Hemophagocytic lymphohistiocytosis post chimeric antigen receptor T cell therapies

Expert Rev Clin Immunol. 2024 Dec 27. doi: 10.1080/1744666X.2024.2444673. Online ahead of print.

Abstract

Introduction: Besides cytokine release syndromes (CRS) and immune effector cell-associated neurotoxicity syndrome (ICANS), immune effector cell-associated HLH-like syndrome (IEC-HS) is increasingly recognized across CAR-T recipients. This emergent and fatal syndrome is difficult to separate from other disorders during the early phase, and urgently requires more integrated diagnostic and therapeutic frameworks.

Areas covered: Existing literature has pointed out the potential role of unbridled proliferation of cytotoxic T lymphocytes, lymphopenia of natural killing cells, and hypercytokinemia in triggering the IEC-HS. The onset time of IEC-HS usually overlaps with CRS or be delayed from CRS. Clinical features include hyperferritinemia, hepatic and renal dysfunctions, cytopenias, coagulopathy, and hemophagocytosis.
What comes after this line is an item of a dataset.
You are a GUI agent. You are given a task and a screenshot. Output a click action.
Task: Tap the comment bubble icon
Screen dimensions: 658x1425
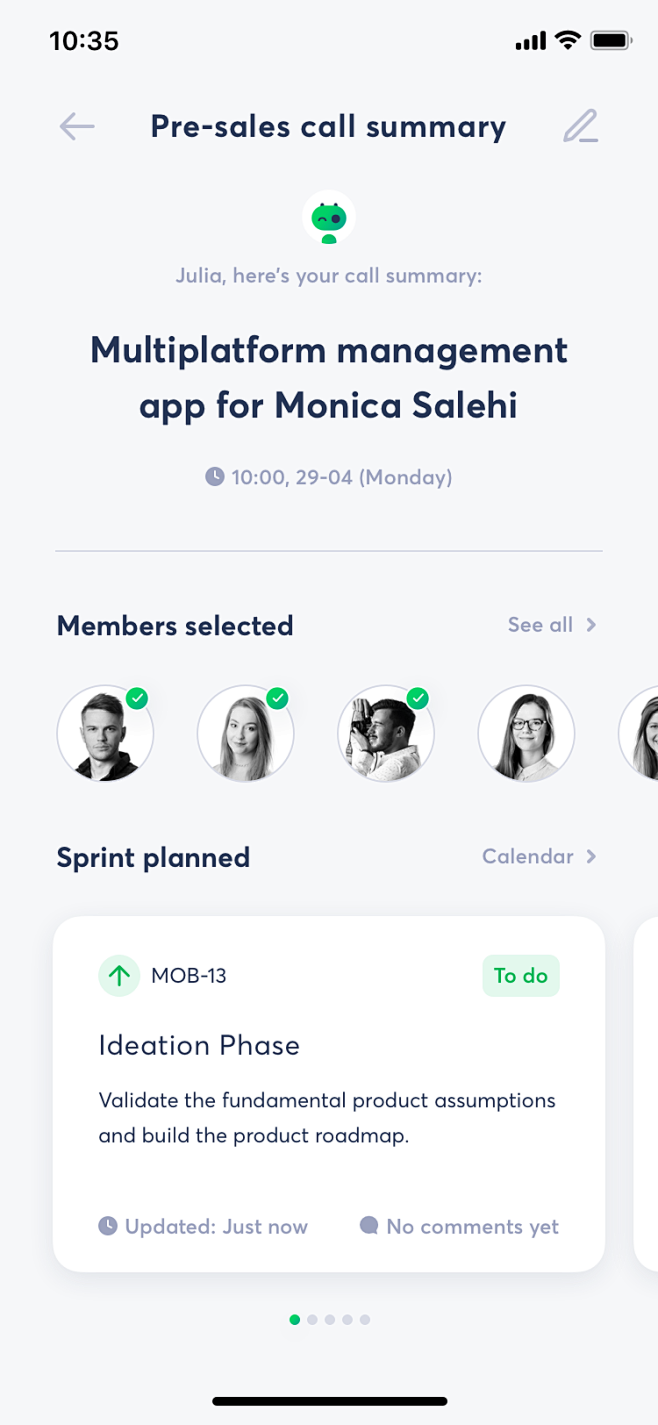(369, 1226)
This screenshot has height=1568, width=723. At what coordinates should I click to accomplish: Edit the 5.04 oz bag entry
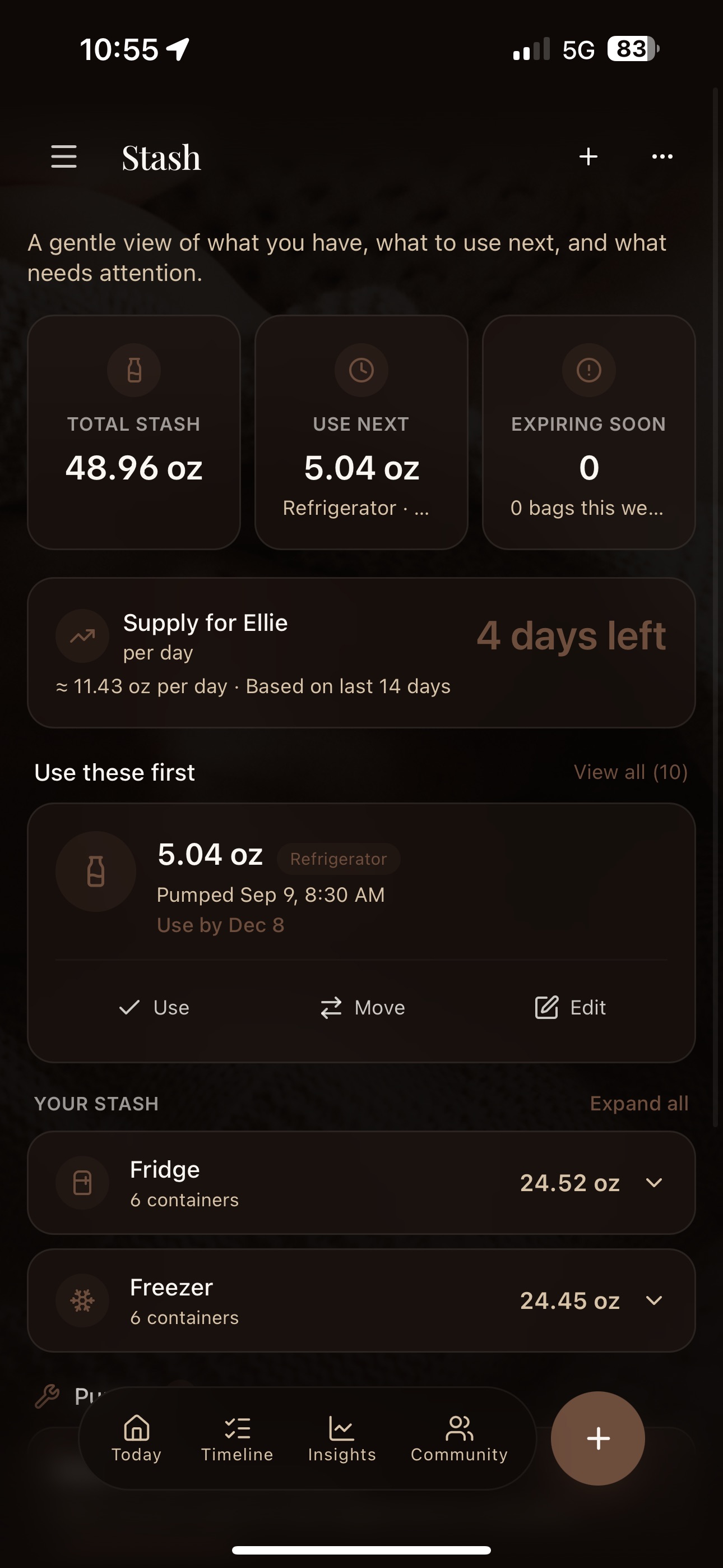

Multiple diagnostic criteria are based predominantly on ferritin elevation and prerequisite CRS. Corticosteroids are the cornerstone for IEC-HS treatment, while cytokine-targeted agents and pathway inhibitors offer great promise in alleviating IEC-HS syndromes.

Expert opinions: Several controversial predisposing factors of IEC-HS like disease burden should be further investigated. Futures research is anticipated to identify the real-time biomarkers, as well as develop a more sophisticated grading and management network.

Keywords: Chimeric antigen receptor T cell therapy; cytokine release syndrome; hemophagocytic lymphohistiocytosis; immune effector cell-associated hlh-like syndrome; immune effector cell-associated neurotoxicity syndrome.